The first night I moved into my current apartment a roach so huge you could've ridden the bastard crawled out of the toilet. A co-worker told me to get the stuff. I applied it to all baseboards, cabinets, etc. and we were unbothered by a single roach for a year. Then we applied it again. Same deal. This shit works.
posted by jonmc at 6:39 PM on June 25, 2005

I know you don't want to move, but if you change your mind, the Phoenix metro area has lots of really nice, cockroach-free condos and apartments to rent for around $800 a month. I don't understand why you would want to live somewhere so gross, Trader Joe's proximity notwithstanding.

Anyway, that's not helpful, so let me second either diatomaceous earth or boric acid. (If you have pets, do not leave boric acid in the open.) Both are safer and more effective than repeadedly fumigating.
posted by Optimus Chyme at 8:04 PM on June 25, 2005

cats i hear are great with roaches (as long as you understand that the cat is a pet too not just a roach-muching machine!), but you'll have to get rid of all the baits/traps/etc so you don't kill your kitty too!

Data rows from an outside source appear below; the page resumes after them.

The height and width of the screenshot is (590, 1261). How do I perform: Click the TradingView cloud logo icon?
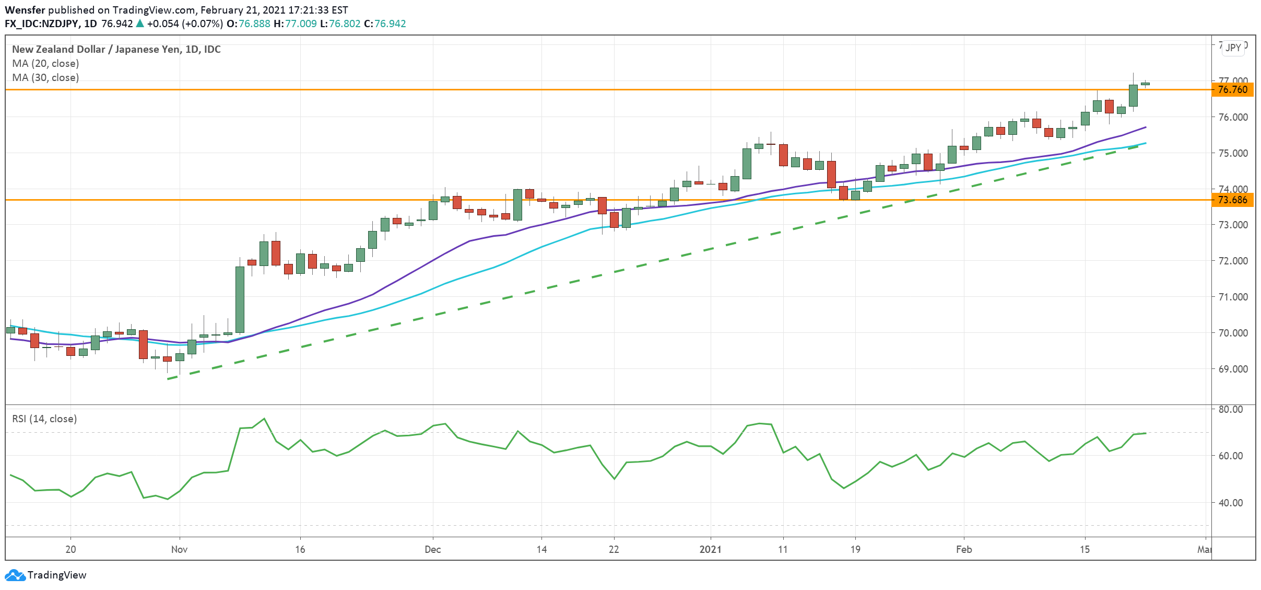tap(15, 575)
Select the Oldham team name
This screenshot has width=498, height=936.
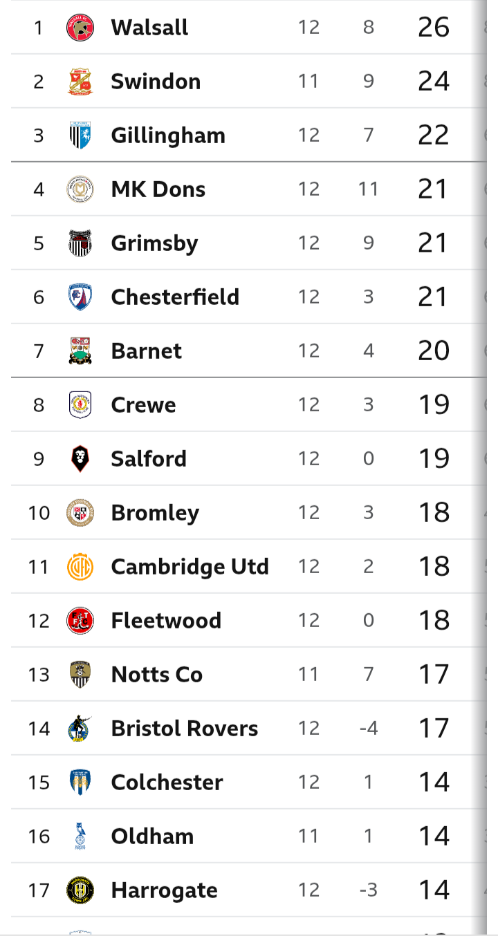pos(152,836)
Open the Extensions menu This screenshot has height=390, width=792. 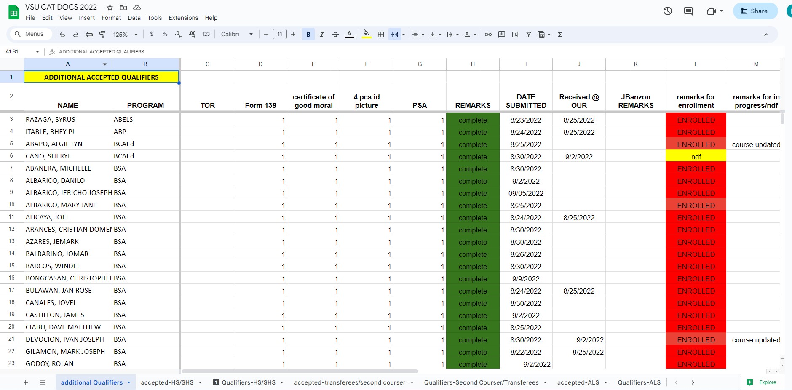pos(183,18)
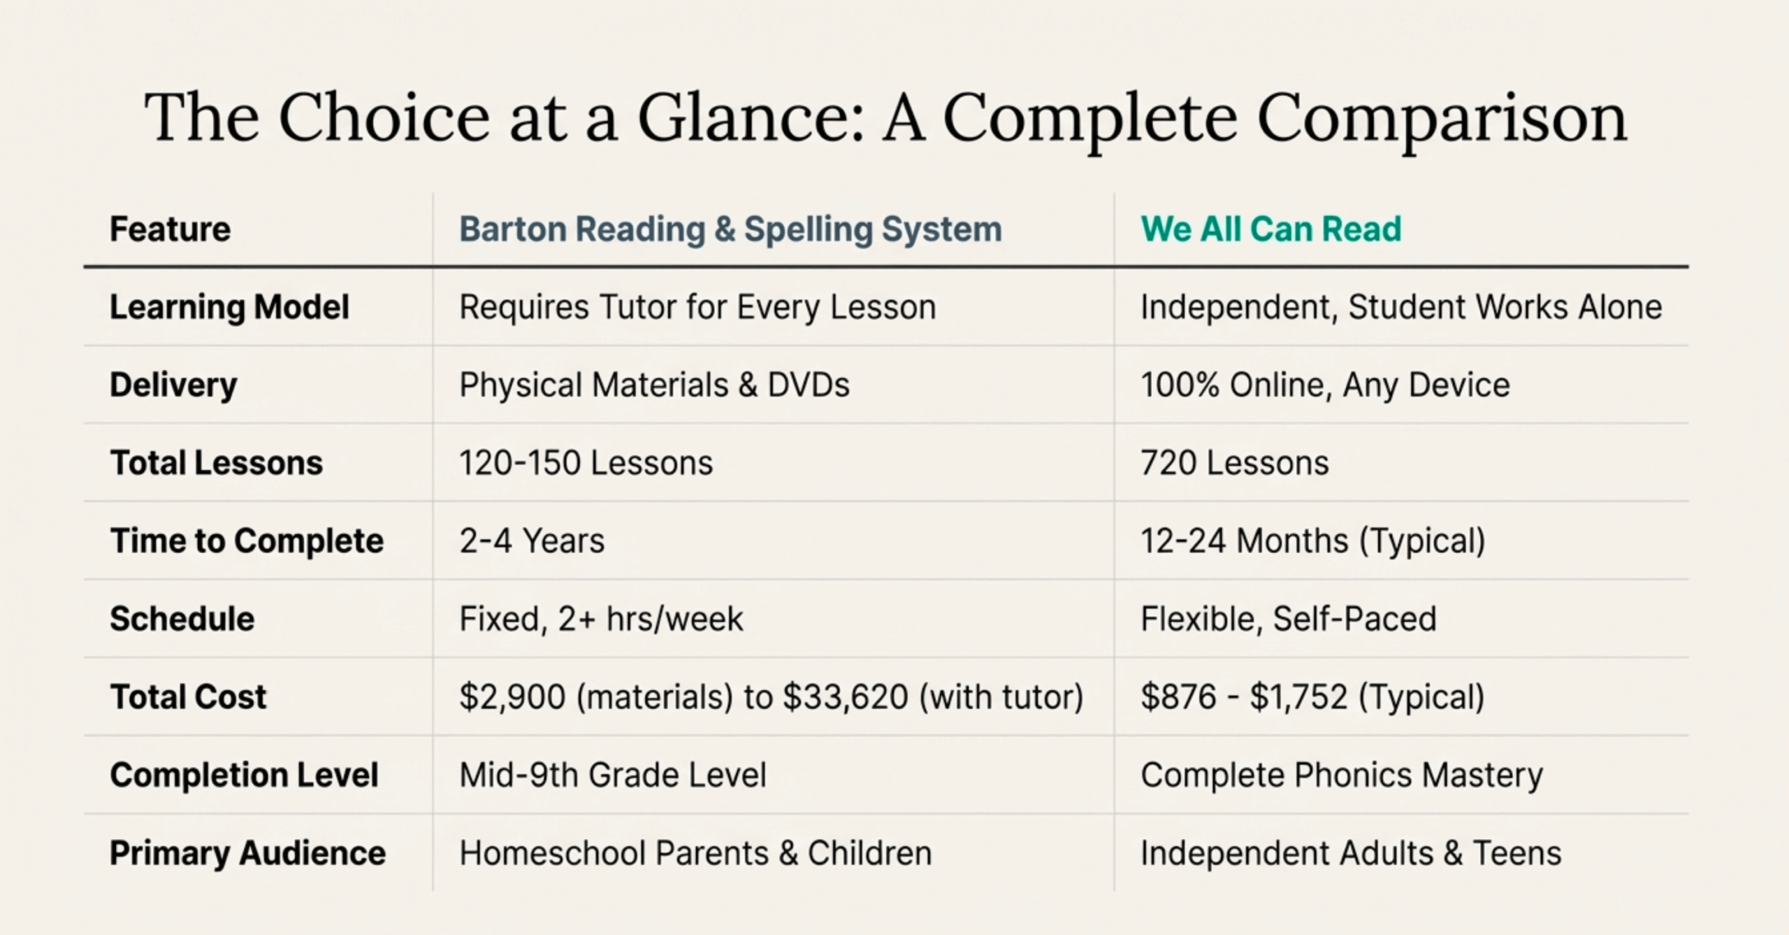Screen dimensions: 1789x935
Task: Click the '12-24 Months (Typical)' cell
Action: [1312, 541]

ditto on the attacking neighbors' places, also spray raid outside the place.

good luck!
posted by radioamy at 10:09 PM on June 25, 2005

Thanks again for the great answers and links.

I visited the downstairs neighbors yesterday to trade some tech support for some muscle in getting a couch upstairs, and popped the cockroach question.

They apparently don't have any, but they did have a cricket problem last year.

However, it turns out that the previous tenants in the apartment next door had a pretty hardcore dumpster diving fetish, and that's apparently when the roaches first turned up.

So there's hope. We're assuming since our apartment was mostly vacated and not too clean, they established a foothold here because there wasn't really anyone taking care of the place.

The going theory among the neighbors about the previously mentioned meth-ho was that she was subleasing this place as a "safe house" or party house or something, with all kinds of random folks showing up and staying here for a few days or less at a time, at all kinds of random hours.

As for the "not moving" thing. It's really not that bad. The apartment building is in decent shape. Our unit is in decent shape, it just needs even more detail cleaning and TLC. The neighbors are friendly.

Even for Phoenix, this place is gigantic for the price. I mean, it's like 1,200 square feet or more. It has washer/dryer hookups and a dedicated closet for them. It has an excellent central AC system, with is literally essential in Phoenix.

The landlord is really quite friendly by comparison, and so far willing to work on almost any problem, though since he's operating remotely it seems like he has a tendency to hire weirdos and non-professionals to get stuff done, but I'm ok with that. It's just one of the hazards of living on the fringe, and if my patience allows other marginals and weirdos to make a living and survive, I'm even happier.

And speaking of living on the fringe: Our credit sucks pretty badly. We're fortunate to get into this place with a low deposit and the free rent we got. Plus, I honestly and emphatically do not feel comfortable living in a white-washed, mainstream condo complex, even if credit and money were no question. I'd personally be much happier in a concrete tilt-up warehouse where I could play music loudly, hammer on things at 3 in the morning, build an indoor halfpipe and skateboard naked, throw parties, make art, and otherwise be a weirdo.

As for cats, we have two, but they're useless. We also have two rats, which love to chase the cats around whenever we let them out for a run. (The glue traps and poison-bait discs I put down a few days ago are totally inaccessible to both the cats and rats.)